Let the height of the right circular cylinder be h m.

r = 0.7 m

Curved surface area = 4.4 m^{2}

2πrh = 4.4

2 x \(\frac {22}{7}\) x 0.7 x h = 4.4

4.4h = 4.4 = h = 1m

Hence, the height of the right circular cylinder is 1 m.

Question 7.

The inner diameter of a circular wall is 3.5 m. It is 10 m deep. Find

1 its inner curved surface area,

2. the cost of plastering this curved surface at the rate of 40 per m^{2}.

Solution:

1. 2r = 3.5 m

r = \(\frac {3.5}{2}\) m

= r = l.75 m

h = 10m

∴ Inner curved surface area of the circular wall = 2πrh

= 2 x \(\frac {22}{7}\) x 1.75 x 10 = 110 m^{2}.

2. Cost of plastering the curved surface at the rate of ₹ 40 per m^{2}

= ₹ (110 x 40) = ₹ 4400

Question 8.

In a hot water heating system, there is a cylindrical pipe of length 28 m and a diameter 5 cm. Find the total radiating surface in the system.

Solution:

h = 28m

2r = 5 cm

r = \(\frac {5}{2}\)cm = x \(\frac {5}{2 x 100}\) m

∴ Total radiating surface in the system

= 2πrh = 2 x \(\frac {22}{7}\) x \(\frac {1}{40}\) x 28

= 4.4 m^{2}

Question 9.

Find:

1. the lateral or curved surface area of a closed cylindrical petrol storage tank that is 4.2 m in diameter and 4.5 m high.

2. how much steel was actually used, if of the steel actually used was wasted in making the tank.

Solution:

1. 2r = 4.2 m

∴ r = \(\frac {4.2}{2}\) m = 2.1 m

h = 4.5m

∴ Lateral or curved surface area = 2πrh

= 2 x \(\frac {22}{7}\) x 2.1 x 4.5 = 59.4 m^{2}

2. Total surface area = 2πr(h + r)

= 2 x \(\frac {22}{7}\) x 2.1 x (4.5 + 2.1)

= 2 x \(\frac {22}{7}\) x 2.1 x 6.6 = 87.12 m^{2}

Let the actual area of steel used be x m^{2}.

Since \(\frac {1}{12}\) of the actual steel used was wasted, the area of the steel has gone into the tank = \(\frac {11}{12}\) of x.

∴ \(\frac {11}{12}\) x = 87.12

∴ x = \(\frac{87.12 \times 12}{11}\) = 95.04m^{2}

∴ Steel actually used = 95.04 m^{2}.

Question 10.

In the figure given below, you see the frame of a lampshade.
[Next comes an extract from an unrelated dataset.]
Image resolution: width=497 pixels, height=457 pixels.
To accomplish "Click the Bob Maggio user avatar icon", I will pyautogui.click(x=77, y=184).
It is to be covered with a decorative cloth. The frame has a base diameter of 20 cm and height of 30 cm. A margin of 2.5 cm is to be given for folding it over the top and bottom of the frame. Find how much cloth is required for covering the lampshade.

Solution:

2r = 20 cm r = 10cm

h = 30cm

∴ Cloth required = 2,tr (h + 2.5 + 2.5)

= 2πr (h + 5)

= 2 x \(\frac {22}{7}\) x 10 x (30+5)

= 2200 cm^{2}

Question 11.

The students of a Vidyalaya were asked to participate in a competition for making and decorating penholders in the shape of a cylinder with a base, using cardboard. Each penholder was to be of radius 3 cm and height 10.5 cm. The Vidyalaya was to supply the competitors with cardboard. If there were 35 competitors, how much cardboard was required to be bought for the competition?

r = 3 cm

h = 10.5 cm

∴ Cardboard required for 1 competitor

= 2πrh + πr^{2}

= 2 x \(\frac {22}{7}\) x 3 x 10.5 + \(\frac {22}{7}\) (3)^{2}

= 198 + \(\frac {198}{7}\) = 198(1+ \(\frac {1}{7}\))

= \(\frac {198 x 8}{7}\) cm^{2}

∴ Cardboard required for 35 competitors

= \(\frac {198 x 8}{7}\) x 35cm^{2} = 7920 cm^{2}

Hence, 7920 cm^{2} of cardboard was required to be bought for the competition.